What the author went through was surreal. She was deprived during the dreadful occurrence. The aftermath of the Butte Fire was as frustrating as the fire incident itself. As much as NM Reed likes to think that everything was just a bad dream and she still has her barn, she has to face the ugliness of truth. She has to stand and go back to start again.

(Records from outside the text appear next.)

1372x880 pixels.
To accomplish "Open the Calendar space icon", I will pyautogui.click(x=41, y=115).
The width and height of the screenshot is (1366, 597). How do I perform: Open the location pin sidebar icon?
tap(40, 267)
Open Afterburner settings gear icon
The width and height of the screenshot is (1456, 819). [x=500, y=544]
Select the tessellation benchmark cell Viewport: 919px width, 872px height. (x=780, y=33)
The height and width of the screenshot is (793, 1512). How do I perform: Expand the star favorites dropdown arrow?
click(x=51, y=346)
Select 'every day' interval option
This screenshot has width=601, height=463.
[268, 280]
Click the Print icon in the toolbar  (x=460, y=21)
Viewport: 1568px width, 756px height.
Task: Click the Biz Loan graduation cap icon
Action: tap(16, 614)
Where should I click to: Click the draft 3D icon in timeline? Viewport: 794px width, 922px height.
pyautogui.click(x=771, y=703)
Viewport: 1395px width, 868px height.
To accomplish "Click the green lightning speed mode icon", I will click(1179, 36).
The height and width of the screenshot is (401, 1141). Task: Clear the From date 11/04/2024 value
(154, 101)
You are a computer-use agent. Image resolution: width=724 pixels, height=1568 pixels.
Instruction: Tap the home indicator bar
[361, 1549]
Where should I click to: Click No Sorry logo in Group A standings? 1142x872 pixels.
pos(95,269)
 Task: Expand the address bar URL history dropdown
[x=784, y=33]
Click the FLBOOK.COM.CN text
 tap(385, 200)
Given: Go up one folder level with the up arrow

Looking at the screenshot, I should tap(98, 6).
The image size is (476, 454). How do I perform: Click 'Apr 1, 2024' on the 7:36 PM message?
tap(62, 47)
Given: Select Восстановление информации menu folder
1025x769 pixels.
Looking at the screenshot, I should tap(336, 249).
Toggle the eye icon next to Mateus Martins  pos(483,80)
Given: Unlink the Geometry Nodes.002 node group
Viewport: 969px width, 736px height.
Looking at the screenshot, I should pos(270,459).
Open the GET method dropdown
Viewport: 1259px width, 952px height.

After the Fire: finding life again in the burn scar. The Butte Fire Re-population, follow-up to Home Is Where the Horse Is: Surviving the Jackson Butte Fire Evacuation
The follow up story of the Jackson Butte Fire disaster, "A Safer Place to be". When the fire broke out on September 9th 2015, the author was forced to evacuate her ranch in the woods in the 15 minutes provided by the county sheriff. The evacuation itself was a disaster. But the follow-up story is heart breaking. This week to week journal of what happened between re-population and the final settlement with the power company 3 years later, the story unfolds like a horror novel. Everything seems to go wrong, from illegal tree poaching to gun fights, buried bodies and running for their lives. But the author lives to tell the tale, of bare black earth and flooding rain and mud slides, to the ground turning green again with over-abundant brush and grass growth. Horses escape, and the feral cat finds her way back outside, even without her feet. An amazing often hair-raising, and sometimes heartening tale of survival and perseverance against all odds in the burnt out wilderness of Calaveras county, California after the Butte Fire disaster of 2015, when 74 thousand acres were blackened in a matter of hours and lives were shattered or lost.